The latest assault on the right of farmers to save seed is a technology developed by USDA and the seed industry. In March of this year the USDA and Delta & Pine Land Co., a Monsanto subsidiary, proudly announced that they received a patent on a technique that genetically alters seed so that it will not germinate if re-planted the following season. In other words, scientists have developed plants that are genetically engineered to kill their own seeds. The technology is designed to prevent farmers from saving seed from their harvest, thus forcing them to return to the commercial seed market every year. This technology is still in the early stages of development. But, if it works as advertised, it's a dream-come-true for the multinational seed industry. Because we view it as a potentially "lethal" technology, RAFI calls it the "Terminator Technology."

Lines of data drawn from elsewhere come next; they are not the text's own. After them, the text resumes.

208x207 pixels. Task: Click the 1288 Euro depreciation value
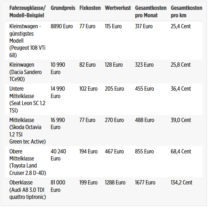[115, 183]
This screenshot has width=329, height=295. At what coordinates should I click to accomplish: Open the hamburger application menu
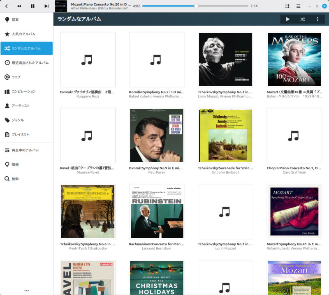[x=298, y=6]
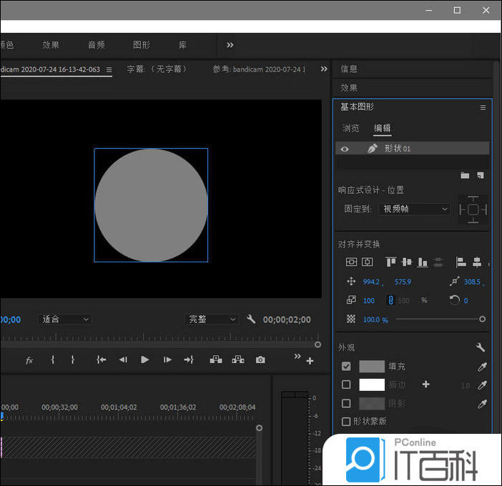502x486 pixels.
Task: Uncheck the 填充 fill checkbox
Action: 346,366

Probably some of you know that RAFI and many other NGOs have adopted a campaign to ban the Terminator. In RAFI's opinion, the Terminator technology is the neutron bomb of agriculture. It's a dead-end for farmers, and for biological diversity. This is a product that will bring no agronomic benefit to farmers or consumers—it's designed simply to increase seed industry profits. The technology is aimed primarily at seed markets in Africa, Asia, and Latin America, where over 1.4 billion people depend on farm-saved seed and on-farm plant breeding. Patents on the Terminator technology are pending in 87 foreign countries. The president of Delta & Pine Land, Murray Robinson, says that his company's seed sterilizing technology could be used on up to 1 billion acres (400 million ha) worldwide (an area the size of South Asia), and that it could generate revenues for his company in excess of $1 billion per annum.

If farmers lose the right to save seed—they lose the ability to select seed and adapt crops to their unique farming conditions. If farmers eat or abandon their traditional seeds in the process of adopting this new technology, centuries of crop genetic diversity will be lost forever.

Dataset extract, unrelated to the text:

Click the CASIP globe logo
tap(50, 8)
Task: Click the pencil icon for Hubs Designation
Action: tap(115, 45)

But that's not all. Scientists warn that, under certain conditions, the trait for seed sterility will flow, via pollen, from Terminator crops to surrounding plants, making the seeds of neighboring plants sterile. Simply put, the Terminator technology will restrict the food-producing capacity of farmers and it will destroy diversity.

The good news is that the highly unpopular Terminator technology has catalyzed international debate on these issues and there's an avalanche of public opposition. Over 2,500 people have written to US Secretary of Agriculture Glickman (from RAFI's web site alone) urging him to cease negotiations with Monsanto on the licensing of the technology, and to abandon development of the technology. Two weeks ago, the world's largest international agricultural research network—the Consultative Group on International Agricultural Research—adopted a policy banning the use of Terminator technology (and other genetic seed sterilization technologies) in its plant breeding programs.

I realize that we're not here to debate the Terminator technology—but I believe the subject is entirely relevant to our discussion tonight. I also know that there are many dedicated and well-meaning scientists at USDA who are doing very important work to support conservation and sustainable use of biodiversity. If the US government is serious about supporting the conservation and sustainable use of biodiversity, then it's sending precisely the wrong message by developing a technology that aims to restrict the right of farmers to save seed and select crops. The right to save seed is fundamental to agriculture and global food security. That's the bottom line. If farmers lose the right to save seed, we all lose.